• How to complete this task:
In the lines below, count those containing the word "Vicepresidente" and give the number alone.
══ Information shown ══
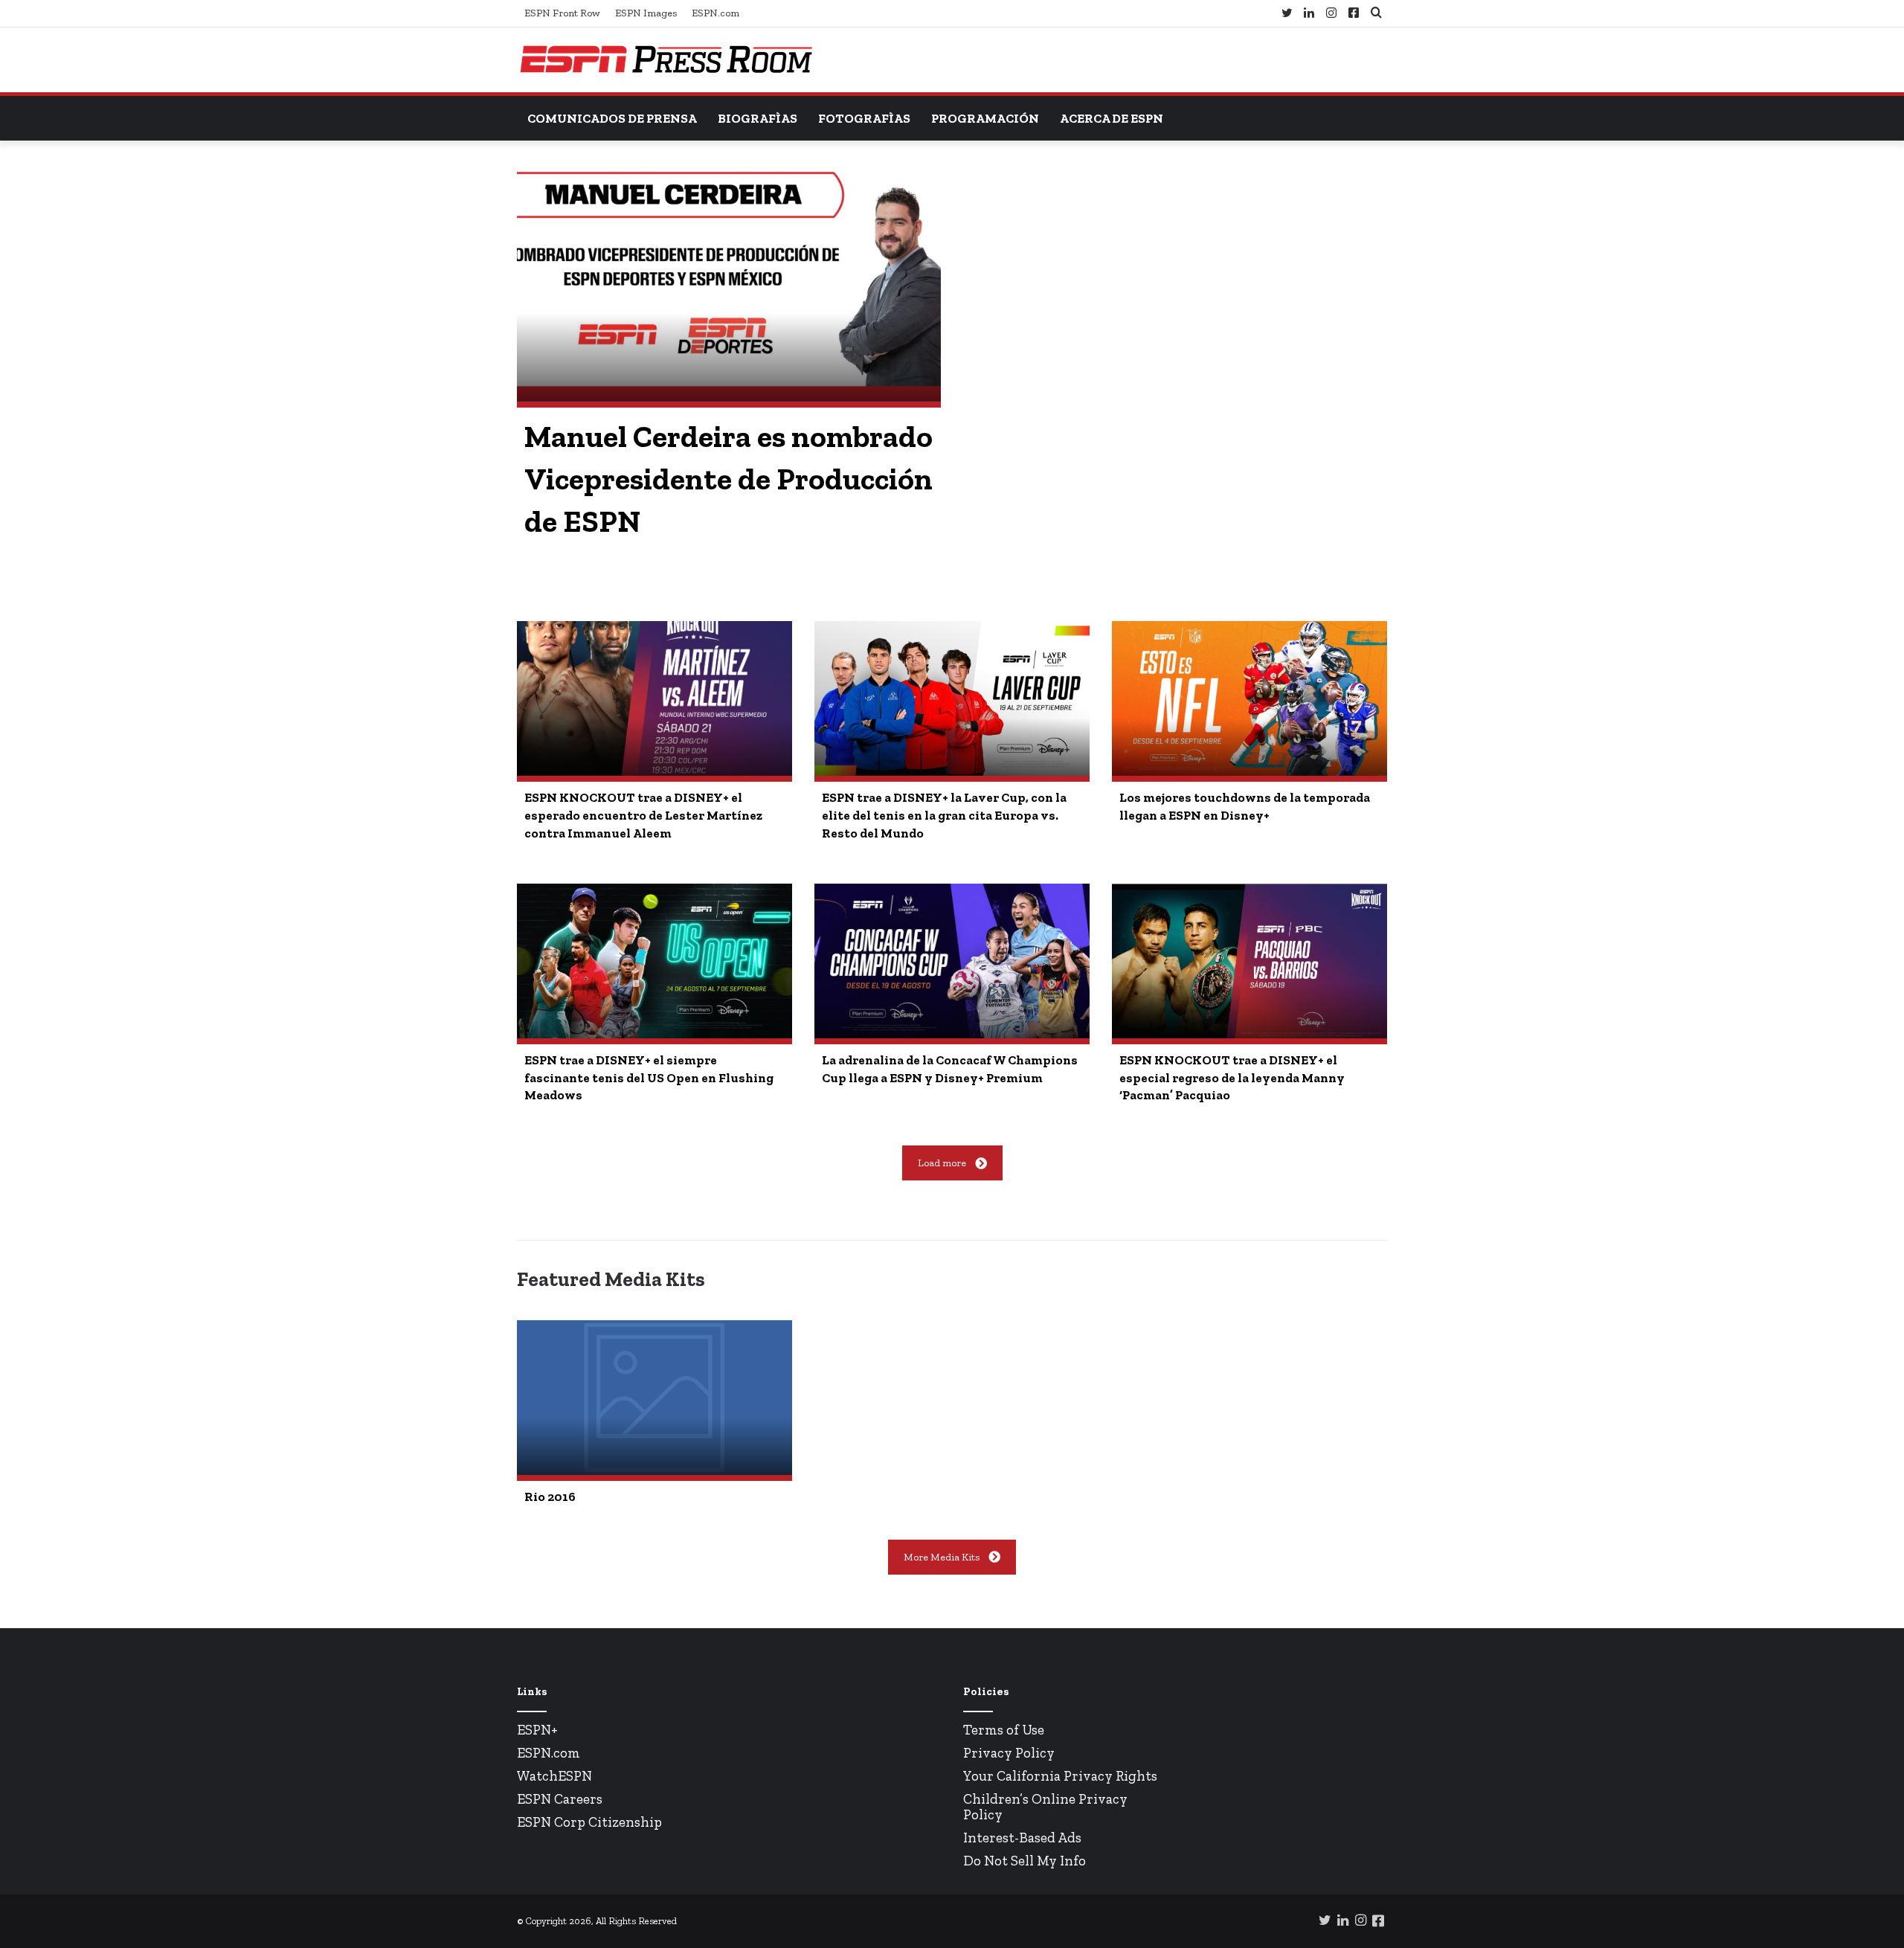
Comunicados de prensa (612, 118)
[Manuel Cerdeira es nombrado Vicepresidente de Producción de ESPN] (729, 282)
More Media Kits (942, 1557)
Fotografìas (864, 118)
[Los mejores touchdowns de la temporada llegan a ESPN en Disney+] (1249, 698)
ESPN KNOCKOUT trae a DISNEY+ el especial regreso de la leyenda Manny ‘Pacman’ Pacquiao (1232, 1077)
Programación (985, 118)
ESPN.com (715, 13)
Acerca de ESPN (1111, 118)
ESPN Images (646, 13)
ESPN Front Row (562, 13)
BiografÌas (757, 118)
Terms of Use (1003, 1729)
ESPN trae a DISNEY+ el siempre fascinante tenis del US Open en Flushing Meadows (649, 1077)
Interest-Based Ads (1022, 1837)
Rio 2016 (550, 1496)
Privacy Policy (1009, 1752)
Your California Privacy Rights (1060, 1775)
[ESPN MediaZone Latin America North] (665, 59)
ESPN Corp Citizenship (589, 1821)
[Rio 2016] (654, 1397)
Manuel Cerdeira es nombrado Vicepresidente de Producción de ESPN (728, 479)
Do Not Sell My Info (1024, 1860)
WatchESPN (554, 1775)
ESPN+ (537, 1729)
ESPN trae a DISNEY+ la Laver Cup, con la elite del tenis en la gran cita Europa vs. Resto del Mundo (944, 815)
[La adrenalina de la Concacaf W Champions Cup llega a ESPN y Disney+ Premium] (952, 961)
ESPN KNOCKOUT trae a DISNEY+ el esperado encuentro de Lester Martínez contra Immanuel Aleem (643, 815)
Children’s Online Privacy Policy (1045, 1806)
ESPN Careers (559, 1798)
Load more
═══
• Result of this task:
2